Like his parents, David became an elementary school teacher. He worked in San Francisco schools, teaching children at every grade level. In 2003, he acquired a master’s degree in Library and Information Science. From then on, he served as a high school librarian in the Sacramento area.

David’s great passion was to make school libraries appealing and useful for kids. He transformed his school libraries from silent rooms of books into innovative learning spaces where students could relax in comfortable chairs, drink beverages, use multimedia and interact with information and one another. David’s innovations were popular with his students and colleagues alike. He once gave a presentation on a local TV show exploring ways schools could make their libraries more inspiring and accessible.

David was a playful, fun and involved father and husband. The family especially enjoyed cooking and traveling together.

David was also an inherent adventurer; he loved traveling, learning new things and meeting people from all over the world. As a high school exchange student, he spent a summer with an Italian family. As an adult, he participated in language programs in Mexico and Costa Rica and traveled extensively throughout Europe and North America. He spoke both Spanish and Italian.

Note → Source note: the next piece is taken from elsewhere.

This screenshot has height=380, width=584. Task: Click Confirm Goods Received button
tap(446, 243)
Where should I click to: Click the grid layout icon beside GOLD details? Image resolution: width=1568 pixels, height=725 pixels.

More than anything else, David loved spending time with family and friends. He had a quick wit and a wonderful, creative sense of play. He loved trivia, movies and music, and had a deeply optimistic view of people and life.

When he was 20, David learned that he was bipolar. He faced this challenge squarely, took his medication, followed his doctors’ advice and lived a full, joyous life in spite of his illness, a success by any measure. In his later years, when his body and mind deteriorated, he faced his decline and ultimately his passing with the same courage and optimism with which he had lived his life.